• Provided material
━━━
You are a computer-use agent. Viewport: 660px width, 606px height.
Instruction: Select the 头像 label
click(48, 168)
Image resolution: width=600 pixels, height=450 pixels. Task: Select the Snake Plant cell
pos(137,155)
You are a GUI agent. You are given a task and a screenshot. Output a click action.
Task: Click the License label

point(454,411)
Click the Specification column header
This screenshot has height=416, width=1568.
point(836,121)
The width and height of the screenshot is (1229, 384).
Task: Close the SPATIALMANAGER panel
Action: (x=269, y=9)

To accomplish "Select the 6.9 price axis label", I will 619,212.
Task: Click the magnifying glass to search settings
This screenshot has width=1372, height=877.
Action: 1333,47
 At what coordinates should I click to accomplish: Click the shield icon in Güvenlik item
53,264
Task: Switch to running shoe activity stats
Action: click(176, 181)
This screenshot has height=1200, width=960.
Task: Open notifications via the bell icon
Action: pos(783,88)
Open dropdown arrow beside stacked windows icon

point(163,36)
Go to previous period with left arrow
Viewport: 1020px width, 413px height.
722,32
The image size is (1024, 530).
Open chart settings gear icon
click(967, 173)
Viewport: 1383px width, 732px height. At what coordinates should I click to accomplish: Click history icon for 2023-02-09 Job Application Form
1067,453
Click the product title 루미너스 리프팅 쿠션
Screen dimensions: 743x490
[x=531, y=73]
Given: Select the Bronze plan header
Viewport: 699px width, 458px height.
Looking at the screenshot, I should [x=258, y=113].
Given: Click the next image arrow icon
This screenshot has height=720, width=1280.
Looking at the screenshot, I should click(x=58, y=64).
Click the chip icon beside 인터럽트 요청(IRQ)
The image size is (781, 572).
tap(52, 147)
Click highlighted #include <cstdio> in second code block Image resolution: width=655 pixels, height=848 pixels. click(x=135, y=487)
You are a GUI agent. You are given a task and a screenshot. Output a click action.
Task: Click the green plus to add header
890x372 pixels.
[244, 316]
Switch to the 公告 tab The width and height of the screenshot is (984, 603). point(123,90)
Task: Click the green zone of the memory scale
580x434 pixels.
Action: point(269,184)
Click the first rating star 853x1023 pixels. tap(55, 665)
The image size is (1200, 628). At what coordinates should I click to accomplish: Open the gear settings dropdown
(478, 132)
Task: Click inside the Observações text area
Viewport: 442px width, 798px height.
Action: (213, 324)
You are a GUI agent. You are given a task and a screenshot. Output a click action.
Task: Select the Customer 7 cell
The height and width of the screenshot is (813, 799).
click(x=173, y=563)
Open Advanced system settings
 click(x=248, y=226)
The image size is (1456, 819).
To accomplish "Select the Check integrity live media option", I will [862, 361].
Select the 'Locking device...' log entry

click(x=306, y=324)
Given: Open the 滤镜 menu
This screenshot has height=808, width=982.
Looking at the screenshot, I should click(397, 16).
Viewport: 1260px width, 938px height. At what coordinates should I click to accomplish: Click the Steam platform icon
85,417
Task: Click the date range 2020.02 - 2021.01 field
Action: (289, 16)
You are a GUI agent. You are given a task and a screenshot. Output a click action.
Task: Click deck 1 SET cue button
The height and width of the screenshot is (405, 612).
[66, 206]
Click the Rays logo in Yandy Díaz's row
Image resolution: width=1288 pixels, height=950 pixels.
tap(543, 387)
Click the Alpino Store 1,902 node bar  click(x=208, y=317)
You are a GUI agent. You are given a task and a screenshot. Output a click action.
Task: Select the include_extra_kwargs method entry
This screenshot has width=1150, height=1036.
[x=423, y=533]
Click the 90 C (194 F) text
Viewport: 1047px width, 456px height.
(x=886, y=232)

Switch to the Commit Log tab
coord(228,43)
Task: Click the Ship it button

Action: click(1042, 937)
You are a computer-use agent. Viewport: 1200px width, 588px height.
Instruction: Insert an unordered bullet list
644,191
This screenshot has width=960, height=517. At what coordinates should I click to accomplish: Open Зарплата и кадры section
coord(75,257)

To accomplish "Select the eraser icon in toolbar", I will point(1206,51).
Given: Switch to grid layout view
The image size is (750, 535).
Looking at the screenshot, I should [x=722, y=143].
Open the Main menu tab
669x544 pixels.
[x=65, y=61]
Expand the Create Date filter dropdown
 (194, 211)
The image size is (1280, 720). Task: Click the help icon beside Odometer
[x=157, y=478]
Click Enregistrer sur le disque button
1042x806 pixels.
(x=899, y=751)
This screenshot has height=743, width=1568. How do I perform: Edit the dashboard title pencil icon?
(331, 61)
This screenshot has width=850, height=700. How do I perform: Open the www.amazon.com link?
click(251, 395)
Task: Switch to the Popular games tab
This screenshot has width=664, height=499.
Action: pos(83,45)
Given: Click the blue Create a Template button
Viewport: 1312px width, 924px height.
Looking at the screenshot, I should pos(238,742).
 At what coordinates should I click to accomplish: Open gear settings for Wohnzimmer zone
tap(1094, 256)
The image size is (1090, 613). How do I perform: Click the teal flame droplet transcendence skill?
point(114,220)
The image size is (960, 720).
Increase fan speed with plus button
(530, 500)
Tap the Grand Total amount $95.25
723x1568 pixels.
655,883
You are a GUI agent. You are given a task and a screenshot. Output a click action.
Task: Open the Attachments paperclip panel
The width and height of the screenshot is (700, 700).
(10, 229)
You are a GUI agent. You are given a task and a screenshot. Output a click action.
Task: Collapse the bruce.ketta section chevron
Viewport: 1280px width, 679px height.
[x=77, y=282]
━━━
• Required work
Copy out each line of the listing where the string "will" appears.

• Exercise result
To accomplish "Select the 6.9 price axis label", I will 619,212.
To accomplish "Select the Check integrity live media option", I will [862, 361].
To accomplish "Select the eraser icon in toolbar", I will point(1206,51).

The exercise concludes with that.